Sunday 29 May 2022

Practicalities and Problems in Comparing and Setting FRAND Royalties for SEPs

I was a speaker last week at the Patents in Telecoms & the Internet of Things conference in London. This is an excellent biennial event, organized this year by Professor Sir Robin Jacob of UCL Laws and James Marshall of Taylor Wessing. It focuses on the topic of licensing Standard-essential Patents (SEPs) on Fair, Reasonable and Non-Discriminatory terms. I was on a panel among economists Jorge Padilla, Avantika Chowdbury, Tim Pohlman and Mark Schankerman in one of two sessions on FRAND Determination Methodologies: Principles, procedures and problems. The other session focused on comparable licenses. Our session also considered top-down and value-based methods as well as the economics in bargaining agreements.

I have received some requests from conference attendees asking for my panel session talking points. I am posting these here for access by all. My spoken remarks were slightly different, so as not to duplicate what had been said earlier at the event and to save some time. I have added several hyperlinks —mostly to articles of mine—to provide support to some of my assertions.

Value of SEPs in a large ecosystem downstream

Patented intellectual property in products and services such as cellular is clearly very valuable. In an ecosystem that is only 40 years old for voice services, 30 years old for text messaging and just 25 years old for Internet services, more than 6 billion of the world’s 8 billion population have a mobile phone. There are now more cellular connections than there are people on the planet. For most of these people their mobile phone is their primary or only means of calling or accessing the Internet for communications, information, entertainment and commerce.

According to a new report prepared by Kearney for the GSM Association of mobile operators, the Internet value chain was worth $ 6.7 trillion in 2020, with 28% of that value through connectivity services and devices and the vast majority of that in cellular.

Notwithstanding all that, a big question for us here today is what proportion of that value is attributable to cellular SEPs, as distinct from other SEPs and other forms of intellectual property. What are fair shares of value vertically down the supply chain from SEP owners to implementers in device manufacturing and further downstream. And, in the case of SEPs, what are fair and non-discriminatory charges horizontally among different patent owners and licensees?

Patent policies and business models

SEP licensing occurs with different patent policies among different standards setting organizations, and with differing business models among patent owners and voluntary licensing groups.

..........

**Requirements:**
Duplicate the passage of the FRAND royalties post from "According to a" up to and including "owners and licensees?".

**Record set:**
..........

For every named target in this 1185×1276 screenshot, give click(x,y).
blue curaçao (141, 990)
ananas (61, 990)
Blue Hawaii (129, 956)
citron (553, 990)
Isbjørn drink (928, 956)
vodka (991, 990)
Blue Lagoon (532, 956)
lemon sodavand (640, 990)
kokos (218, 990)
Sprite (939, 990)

..........

**Written answer:**
According to a new report prepared by Kearney for the GSM Association of mobile operators, the Internet value chain was worth $ 6.7 trillion in 2020, with 28% of that value through connectivity services and devices and the vast majority of that in cellular.

Notwithstanding all that, a big question for us here today is what proportion of that value is attributable to cellular SEPs, as distinct from other SEPs and other forms of intellectual property. What are fair shares of value vertically down the supply chain from SEP owners to implementers in device manufacturing and further downstream. And, in the case of SEPs, what are fair and non-discriminatory charges horizontally among different patent owners and licensees?